Understanding retinal degeneration
To those who remark on the slow progress of science, Heritage Senior Scientist Dr. Paul Schnetkamp offers a reality check. He tells them about the phototransduction cascade, the process by which light is converted into electrical signals in specialized cells in the retina, called photoreceptors.
"When I started doing research in the late 1970s, we knew for sure about one protein involved in the phototransduction cascade. By the late 1980s, all major components of the cascade were known, with proteins identified and purified. The focus then shifted to retinal disease, where something goes wrong with phototransduction. Now 190 genes that cause retinal disease have been mapped, and 173 have been identified. Over the past six years, an average of 12 new retinal-disease genes have been mapped each year. The progress has been really quite amazing."
Understanding the genetics is important because mutations in genes are responsible for hereditary degenerative retinal diseases that cause blindness. Retinal degeneration affects more than 10 million North Americans. About 95% of these individuals have age-related macular degeneration, caused by an abnormal blood supply to the light-sensitive portion of the retina.

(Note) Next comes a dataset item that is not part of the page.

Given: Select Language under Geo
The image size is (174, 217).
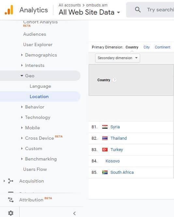Looking at the screenshot, I should tap(40, 86).
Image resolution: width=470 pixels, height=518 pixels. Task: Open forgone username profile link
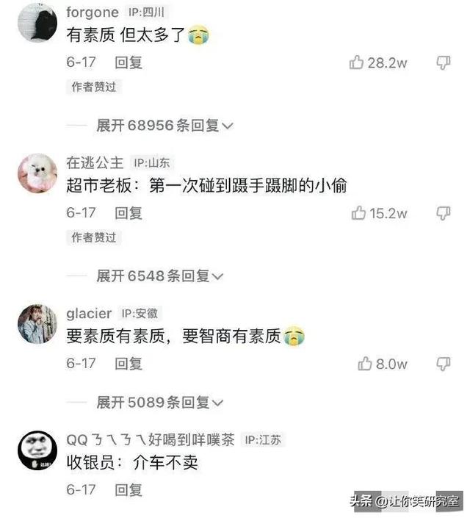[x=93, y=12]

Dr. Schnetkamp studies a gene family by the name of NCKX, one of a small number of families that produce proteins necessary for phototransduction. The genes in this family make five proteins. Dr. Schnetkamp's research team discovered one of them, one that is found only in the rod photoreceptors; they also study another one, which is found in the cone photoreceptors and throughout the brain. (Rods, so called because of their shape, function in dim light and are used in peripheral vision. Cones function in bright light and are adapted to detect colours.)
All five of these proteins regulate the amount of calcium in cells. If they are not properly functioning, the rod or cone cells will not be able to get rid of calcium, phototransduction will stop, and vision will cease; too much calcium will eventually kill the cells. The key role these proteins play in the phototransduction process highlights the importance of this gene family in hereditary retinal diseases.

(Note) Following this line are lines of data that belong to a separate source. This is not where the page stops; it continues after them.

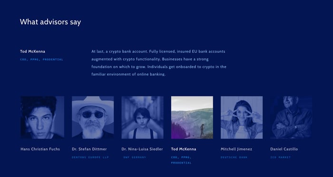Open Dr. Nina-Luisa Siedler portrait photo
The height and width of the screenshot is (177, 333).
click(143, 117)
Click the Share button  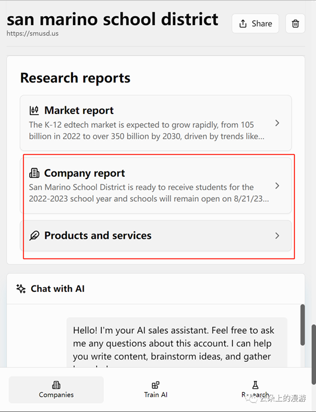pos(255,24)
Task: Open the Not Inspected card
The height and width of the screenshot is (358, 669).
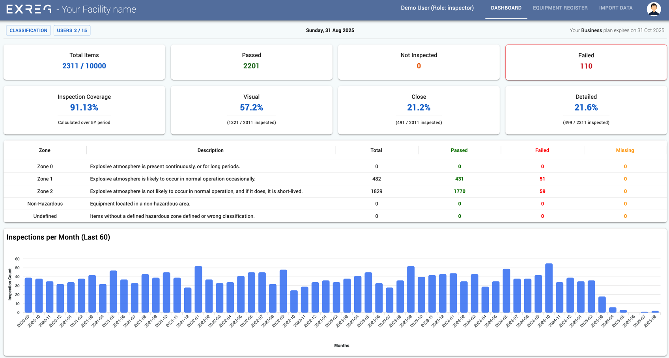Action: click(x=419, y=62)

Dr. Schnetkamp has continued to study these proteins—cloning the genes, identifying their location on chromosomes, and screening patients with hereditary retinal disease to see if they have the mutations that could lead to blindness.

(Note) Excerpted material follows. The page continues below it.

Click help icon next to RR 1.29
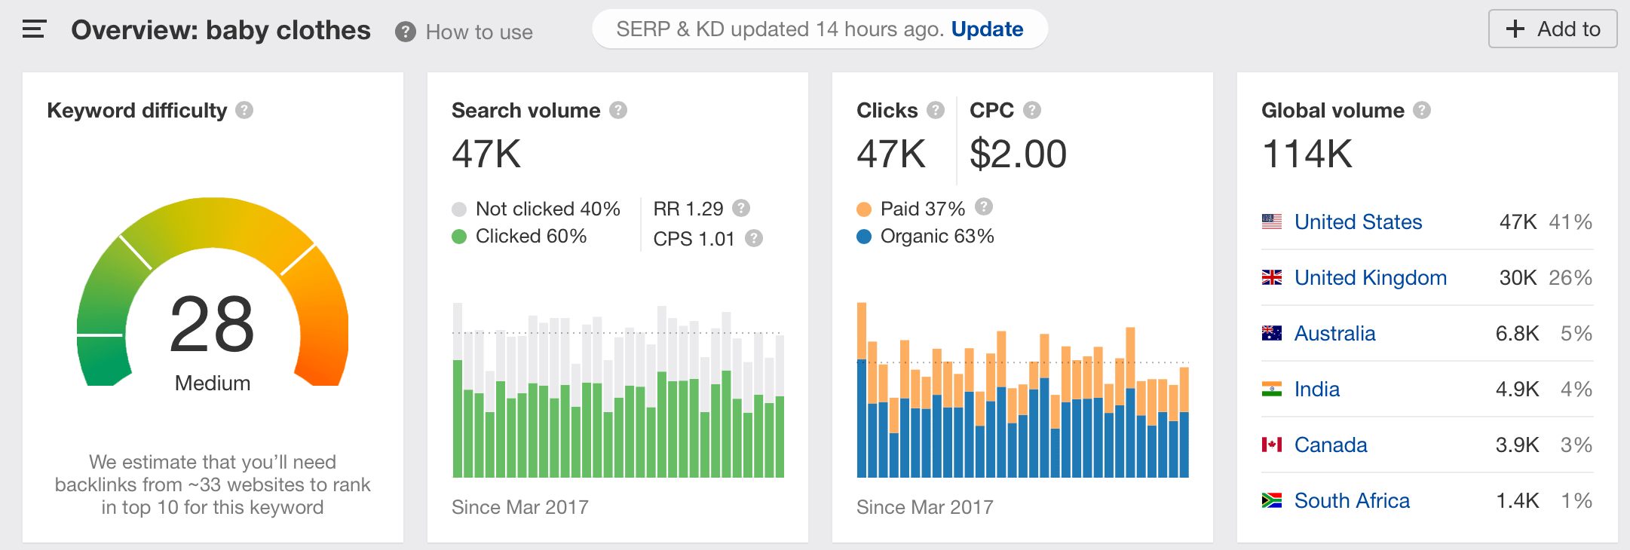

"My focus has now shifted away from vision to trying to understand how these proteins actually work in the body," says Dr. Schnetkamp. "This detailed understanding is absolutely necessary. It's my belief that, with one or two exceptions, retinal disease is not going to be treated effectively by drug interventions. Gene therapy has been successful in several animal models of retinal degeneration. To apply this to retinal degeneration in human patients, we'll need to know which genes to target and how they function."